#### Stated goal:
Rewrite everything from the row containing "Ламинат (112, 715)" down to the row containing "mail@lwood.ru (35, 847)", switching "Каталог" to "Продукция" and keeping everything else the same. Give only those rows.

#### Target position records:
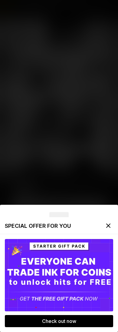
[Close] (108, 226)
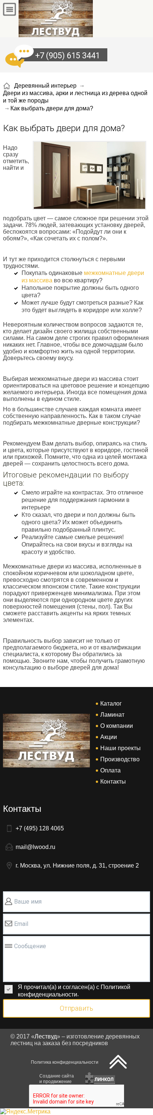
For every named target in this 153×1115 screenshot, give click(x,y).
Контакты (113, 781)
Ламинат (112, 715)
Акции (108, 737)
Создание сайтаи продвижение (56, 1078)
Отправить (76, 1008)
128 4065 (40, 828)
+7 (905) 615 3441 (67, 55)
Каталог (111, 703)
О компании (116, 726)
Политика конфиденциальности (64, 1062)
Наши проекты (120, 748)
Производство (120, 759)
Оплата (110, 770)
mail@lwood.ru (35, 847)
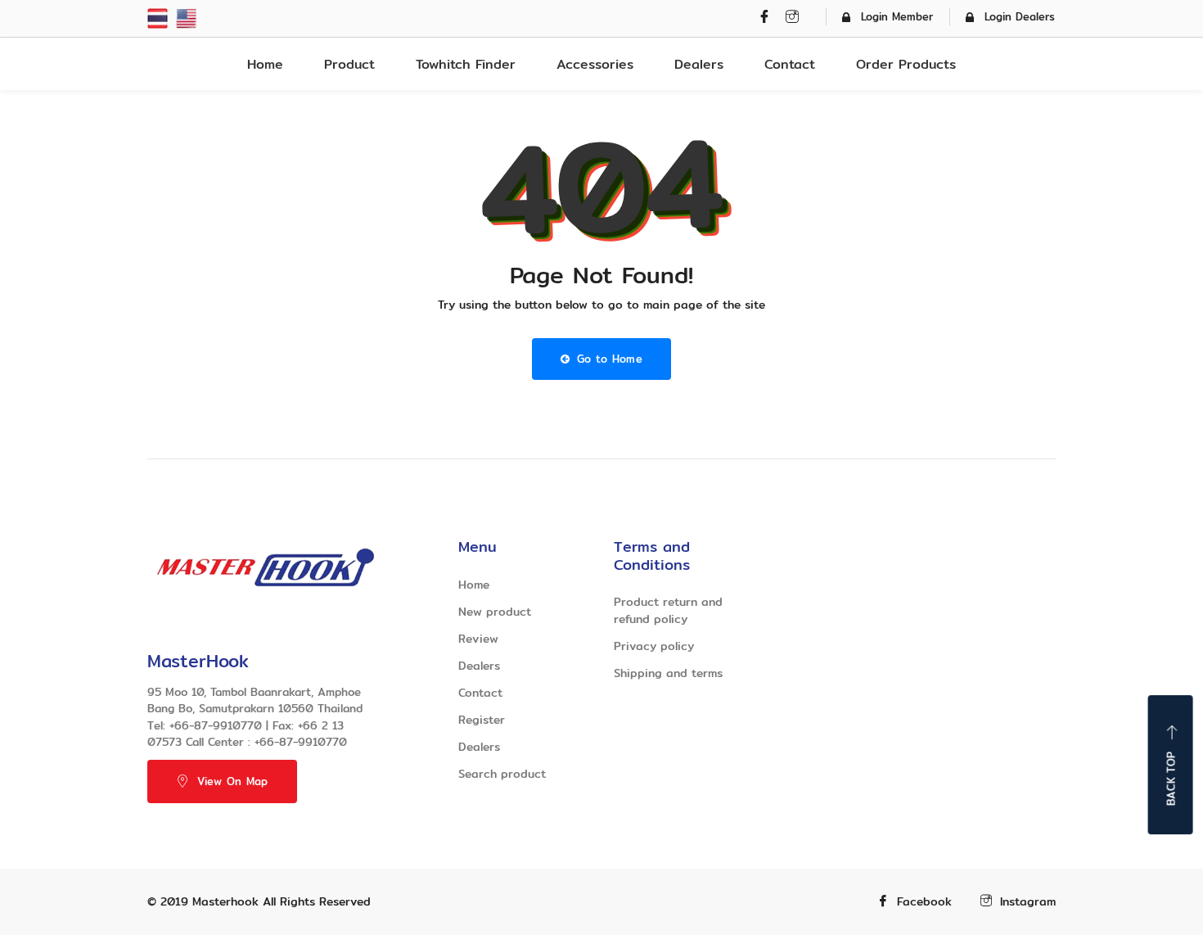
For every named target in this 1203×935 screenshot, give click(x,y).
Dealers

#### Exercise output:
Ламинат (112, 715)
Акции (108, 737)
Создание сайтаи продвижение (56, 1078)
Отправить (76, 1008)
128 4065 (40, 828)
+7 (905) 615 3441 (67, 55)
Продукция (111, 703)
О компании (116, 726)
Политика конфиденциальности (64, 1062)
Наши проекты (120, 748)
Производство (120, 759)
Оплата (110, 770)
mail@lwood.ru (35, 847)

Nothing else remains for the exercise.